SERIOUS MONEY:JAMES CARVILLE, the political strategist behind Bill Clinton's successful 1992 presidential campaign, once quipped: "I used to think if there was reincarnation, I wanted to come back as the president or the pope or a .400 baseball hitter. But now I want to come back as the bond market. You can intimidate everyone.", writes CHARLIE FELL
The market for public debt securities has determined the fate of nations since the republic of Venice issued the first tradable bonds in 1171. The Venetian issue of interest- bearing debt enabled the city state to finance war without having to resort to high taxes that would have crippled the local economy. The subsequent consolidation of the republic’s position as a maritime commercial giant owed as much to its ability to issue transferable debt securities as to its military prowess.
The Venetian innovation was soon adopted by other Italian city states including Florence, Genoa and Siena, but government debt financing did not proliferate across the European continent until the 16th century, when the Dutch republic issued government bonds to fund its lengthy war of independence against Spain.
The Dutch perpetuities promised fixed annual coupons and the indefinite flow of interest payments ensured their popularity among wealthy families, who intended to live off the income for generations. The success of the Dutch system contributed to its imitation by other nation states and to the emergence of the first bond market vigilantes.
Indeed, the ability to access a relatively cheap and reliable long-term financing source played an influential role in the defeat of Napoleon by the British in 1815 and in the American civil war triumph of the Union over the Confederacy in 1865. Bond market vigilantes, most notably the Rothschild dynasty, determined the fate of emerging nation states right from their beginnings.
As the financial crisis that erupted two years ago has led to a dramatic deterioration of public debt positions across most developed economies, bond market vigilantes are back in vogue.

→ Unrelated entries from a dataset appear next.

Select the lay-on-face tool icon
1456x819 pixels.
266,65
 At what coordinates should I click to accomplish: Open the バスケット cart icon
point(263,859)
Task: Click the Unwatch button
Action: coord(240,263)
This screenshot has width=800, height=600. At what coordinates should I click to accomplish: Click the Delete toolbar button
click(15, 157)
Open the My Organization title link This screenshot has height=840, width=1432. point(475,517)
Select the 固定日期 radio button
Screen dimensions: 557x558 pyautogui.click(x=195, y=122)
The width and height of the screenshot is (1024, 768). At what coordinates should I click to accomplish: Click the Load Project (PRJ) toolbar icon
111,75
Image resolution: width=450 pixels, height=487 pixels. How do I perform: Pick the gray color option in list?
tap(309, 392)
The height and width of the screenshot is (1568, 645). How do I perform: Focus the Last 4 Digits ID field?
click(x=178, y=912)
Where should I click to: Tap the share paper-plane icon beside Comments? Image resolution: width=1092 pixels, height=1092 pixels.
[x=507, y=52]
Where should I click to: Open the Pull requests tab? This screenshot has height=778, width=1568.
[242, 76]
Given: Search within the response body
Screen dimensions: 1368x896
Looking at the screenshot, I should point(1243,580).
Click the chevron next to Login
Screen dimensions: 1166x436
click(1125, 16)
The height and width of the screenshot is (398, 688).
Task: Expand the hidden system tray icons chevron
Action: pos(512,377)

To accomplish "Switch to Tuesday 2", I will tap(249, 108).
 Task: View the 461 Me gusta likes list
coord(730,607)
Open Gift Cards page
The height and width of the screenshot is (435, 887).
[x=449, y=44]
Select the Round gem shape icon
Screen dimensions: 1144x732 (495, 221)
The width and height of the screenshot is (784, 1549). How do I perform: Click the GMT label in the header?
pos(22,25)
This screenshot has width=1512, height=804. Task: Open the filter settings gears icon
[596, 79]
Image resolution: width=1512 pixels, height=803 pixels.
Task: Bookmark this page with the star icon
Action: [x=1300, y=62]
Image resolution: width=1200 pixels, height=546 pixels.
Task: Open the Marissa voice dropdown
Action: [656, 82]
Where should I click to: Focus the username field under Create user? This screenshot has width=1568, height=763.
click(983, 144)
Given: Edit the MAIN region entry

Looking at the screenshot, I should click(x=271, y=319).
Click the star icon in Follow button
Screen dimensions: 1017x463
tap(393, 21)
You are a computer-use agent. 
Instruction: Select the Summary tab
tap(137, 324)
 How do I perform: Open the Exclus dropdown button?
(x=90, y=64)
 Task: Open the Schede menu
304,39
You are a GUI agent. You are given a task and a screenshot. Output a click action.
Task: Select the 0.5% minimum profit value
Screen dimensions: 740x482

The focus to date has been on the southern European countries facing the most acute difficulties, but the fiscal deterioration is widespread. Japan, Britain, the US and several European countries all face testing positions. Indeed, in an unprecedented peacetime development, total developed- country public-sector debt, excluding off- balance sheet and contingent liabilities, should exceed 100 per cent of gross domestic product (GDP) this year.
A number of European countries have already exceeded the 100 per cent level or are likely to do so in the near future. Britain and the US are likely to approach this percentage soon afterwards, while Japan’s public debt ratio is already north of 200 per cent and rising fast.
The predominant public policy concern behind the explosion in fiscal deficits and government debt ratios has been to act as a countervailing force to private-sector deleveraging and prevent a repeat of the Great Depression. The unprecedented support operations undertaken have not only been successful in returning the global economy to a growth path, but have also been financed at historically low interest rates.
However, deficit financing is unlikely to prove as painless once near-zero interest-rate policies are removed and bond market vigilantes focus their attention on the currently dangerous and ultimately unsustainable debt trajectories.
Significant fiscal adjustments are necessary, simply to stabilise government debt ratios, and the primary fiscal balances that would need to be generated to return debt ratios to pre-crisis levels are not achievable. Furthermore, successful fiscal consolidations of recent years have typically stabilised debt levels and not delivered any sizable reduction.
More importantly, the swing from fiscal deficit to surplus that accompanied successful fiscal restraint typically occurred in the face of rising real growth, falling nominal interest rates or both. Nominal interest rates are already at historic lows and are almost certain to increase. Meanwhile, real growth is likely to disappoint due to continued private-sector deleveraging.
The diehard bulls will point to the improvement in the US government debt ratio in the years immediately after the second World War as proof that current fiscal positions are not of immediate concern. The gross debt ratio dropped from 122 per cent in 1946 to below 75 per cent in 1952 and fell below 50 per cent more than a decade later in 1964. The comparison is flawed.
Firstly, the US Federal Reserve committed itself to maintaining an interest rate of per cent on Treasury bills upon US entry into war in 1942 and this practice established an upper ceiling for long-term government bonds of 2½ per cent. The policy continued until the Treasury Accord of 1951, even though inflation surged and nominal economic growth soared following the removal of price controls.
The large differential in interest rates and growth contributed to a sharp reduction in the debt ratio.
Secondly, significant pent-up private-sector demand replaced government spending as the primary driver of demand following the war.
Savings rates were high at roughly 8 per cent and balance sheets were underleveraged with outstanding household debt at less than 20 per cent of GDP. Contrast the economic picture of the 1950s to today, where households are struggling with debts amounting to 96 per cent of GDP.
Current debt trajectories are clearly unsustainable and the position looks even worse once off-balance sheet and contingent liabilities are considered. The structural bull market in government bonds that began in 1982 is over.